Il piano allo studio in quegli anni nasceva con un intento dichiaratamente precauzionale, pensato per fissare regole e procedure da attivare solo in caso di reale necessità, non per annunciare un’emergenza imminente. Allard raccontò di aver seguito da vicino il lavoro della Protezione civile regionale campana, già allora impegnata nello sviluppo di un piano capace di attivare tutte le vie di fuga dalla zona, comprese quelle via mare, vista la conformazione fortemente urbanizzata dell’area flegrea.

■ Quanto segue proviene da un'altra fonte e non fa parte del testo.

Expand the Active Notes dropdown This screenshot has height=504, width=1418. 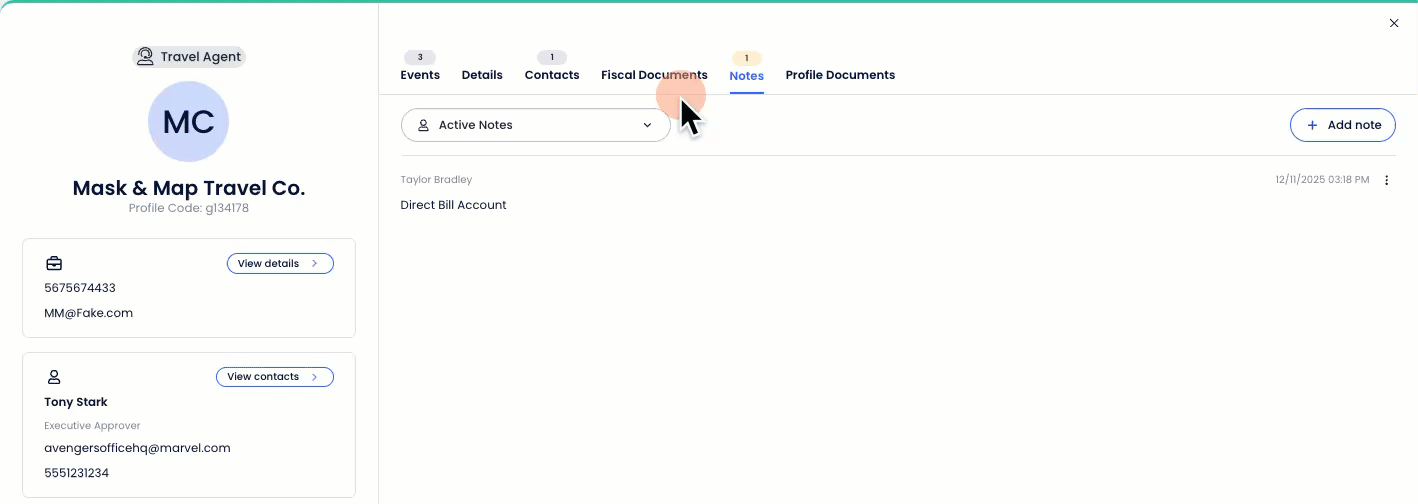tap(535, 125)
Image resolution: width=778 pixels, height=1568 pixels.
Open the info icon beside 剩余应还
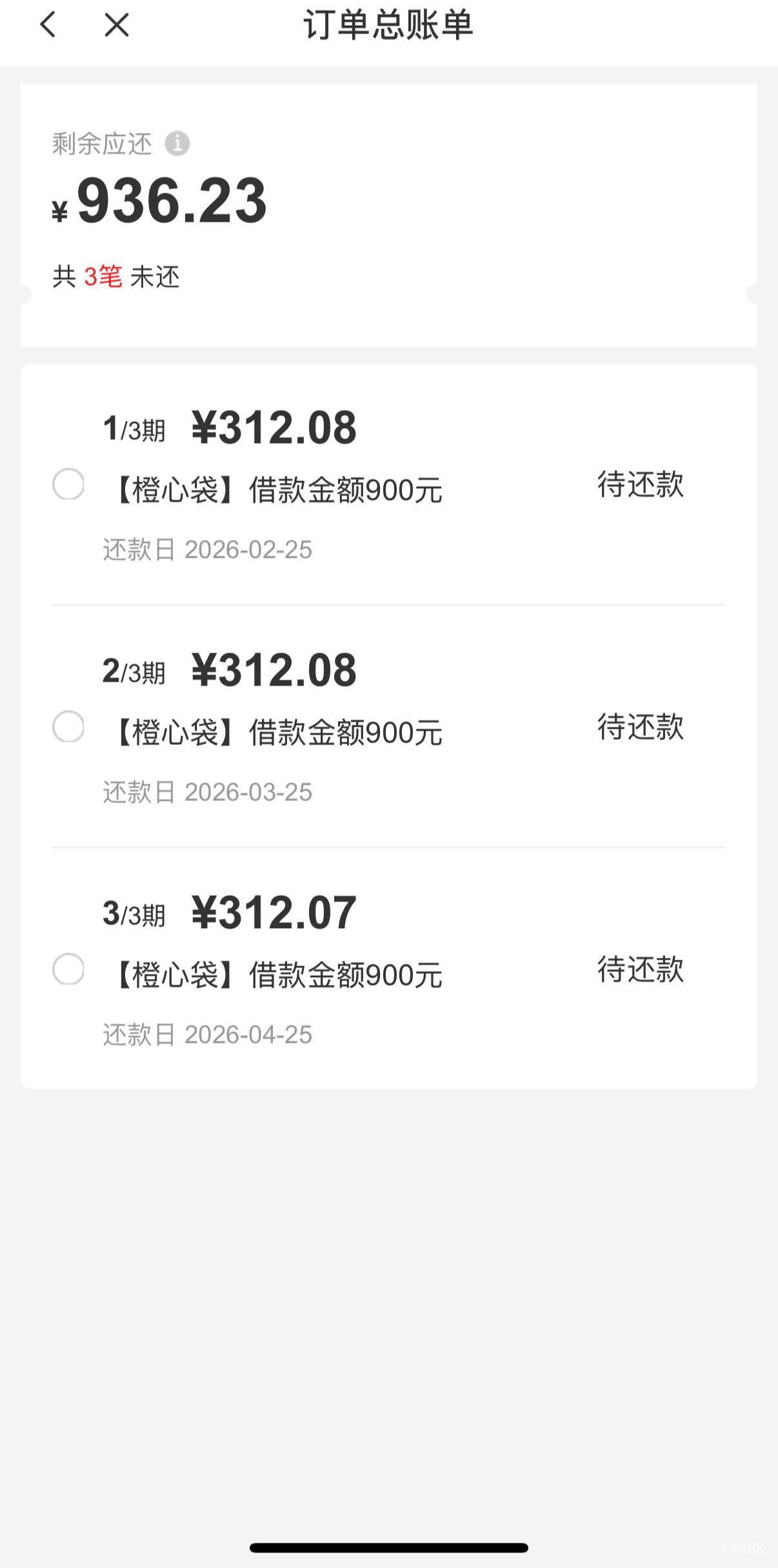(x=177, y=143)
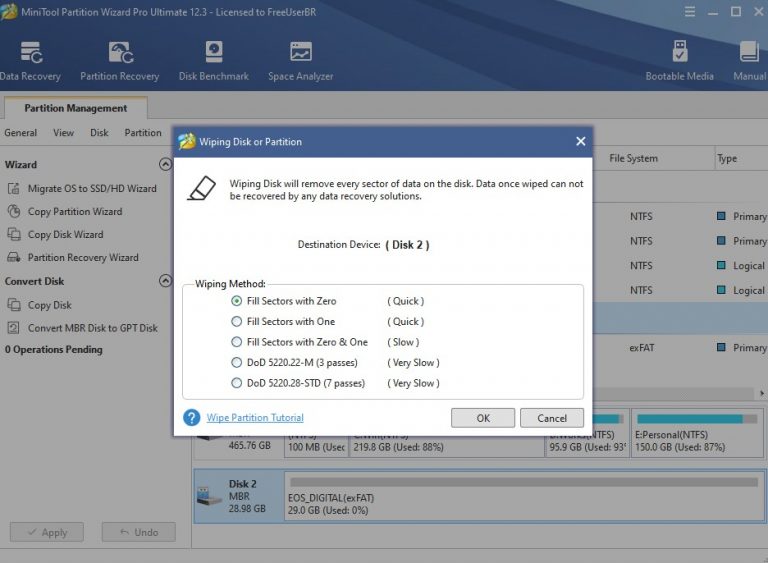Click the help icon beside Wipe Partition Tutorial
The image size is (768, 563).
pyautogui.click(x=192, y=418)
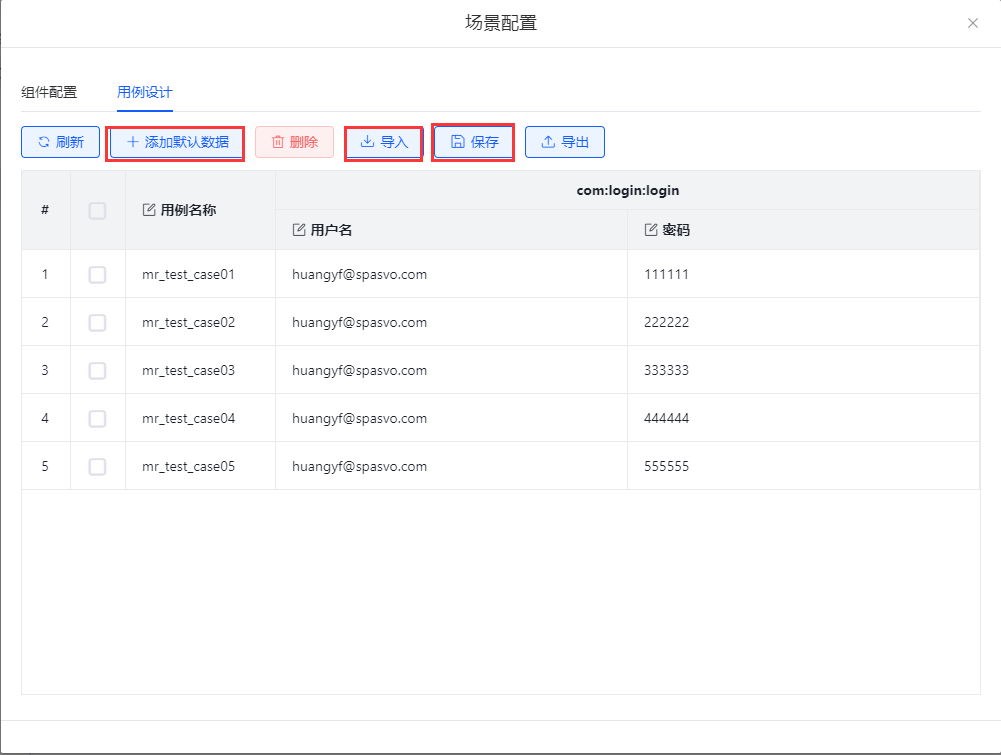Click the plus icon for 添加默认数据
Image resolution: width=1001 pixels, height=755 pixels.
pos(133,142)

Uno studio pubblicato a gennaio 2026 sulla rivista Communications Earth and Environment, condotto dall’INGV insieme all’Università di Ginevra, ha provato a stimare cosa potrebbe accadere nei prossimi decenni se il ritmo di sollevamento restasse quello attuale. Il modello indica che la sorgente magmatica potrebbe, con il tempo, accumulare un volume di magma paragonabile a quello che alimentò l’eruzione del 1538, ma i ricercatori sottolineano che le condizioni di oggi non sono in grado di generare un’eruzione: il serbatoio magmatico resta troppo piccolo e la crosta circostante si deforma in modo da assorbire parte della pressione, invece di romperla di colpo.
Da quella prima fase di pianificazione a oggi, il contesto normativo si è fatto via via più strutturato: il decreto legge dell’ottobre 2023 ha introdotto misure specifiche per il rischio sismico legato al bradisismo, con verifiche sistematiche sugli edifici della zona rossa e gialla e un coordinamento più stretto tra Regione Campania, prefettura di Napoli e comuni flegrei.

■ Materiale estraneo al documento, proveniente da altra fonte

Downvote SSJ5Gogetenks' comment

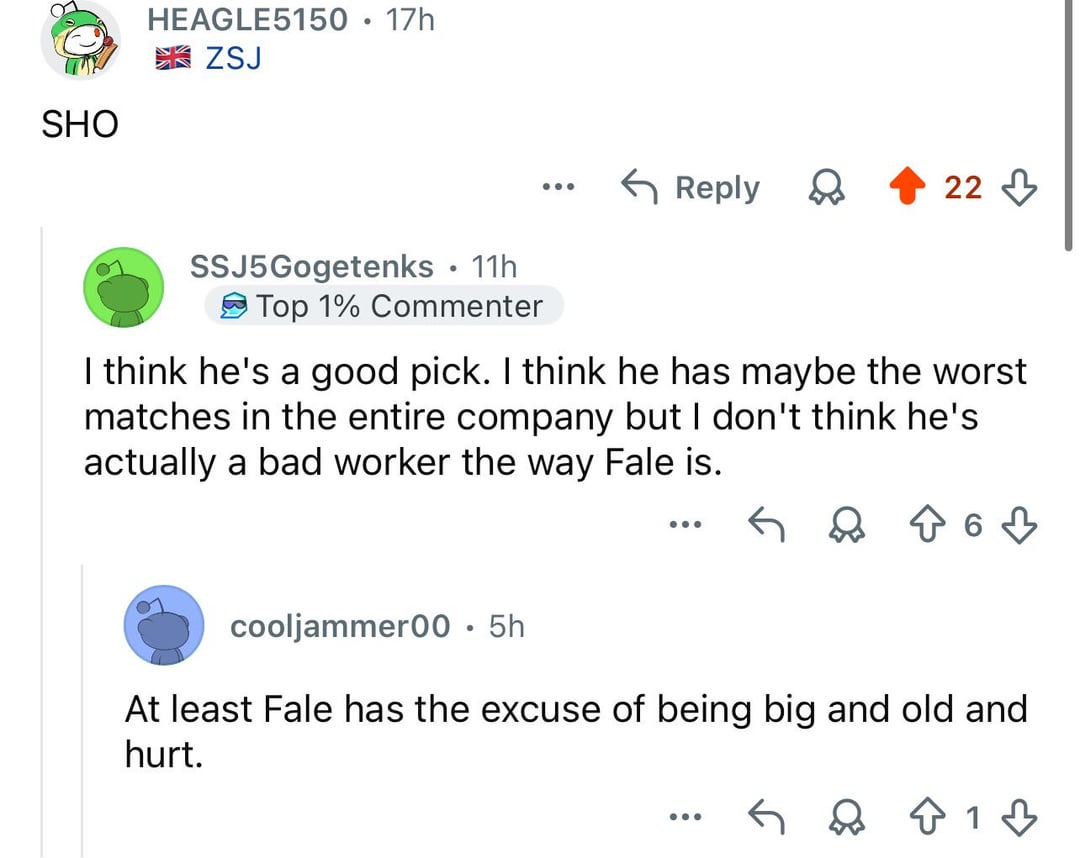pos(1020,525)
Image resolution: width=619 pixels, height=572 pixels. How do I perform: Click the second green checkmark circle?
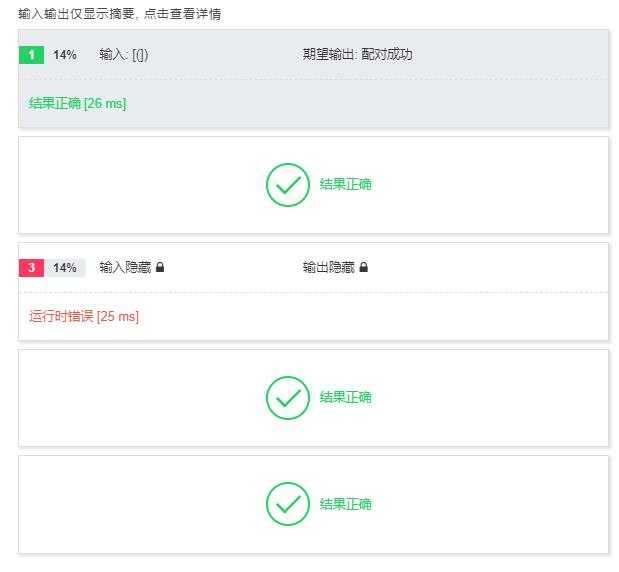click(288, 398)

Ogni sciame sismico più intenso attiva ancora oggi protocolli che coinvolgono sindaci, vigili del fuoco e strutture sanitarie locali. La scoperta del duomo sommerso, in questo senso, resta soprattutto un tassello scientifico che ha contribuito ad ampliare la conoscenza del sistema vulcanico partenopeo nel suo complesso, più che un indicatore diretto di un rischio imminente: gli stessi autori dello studio del 2016 sottolinearono come fenomeni sottomarini simili fossero già noti in altre zone della caldera, dalla stessa Solfatara fino ai fondali antistanti Pozzuoli.
Gli scienziati, va detto con chiarezza, non sono in grado di prevedere con esattezza se e quando un’eruzione potrebbe verificarsi: il loro lavoro consiste piuttosto nel tenere sotto controllo, giorno dopo giorno, ogni minima variazione di un sistema che, come ricordano gli stessi ricercatori, resta tra i più monitorati e complessi al mondo.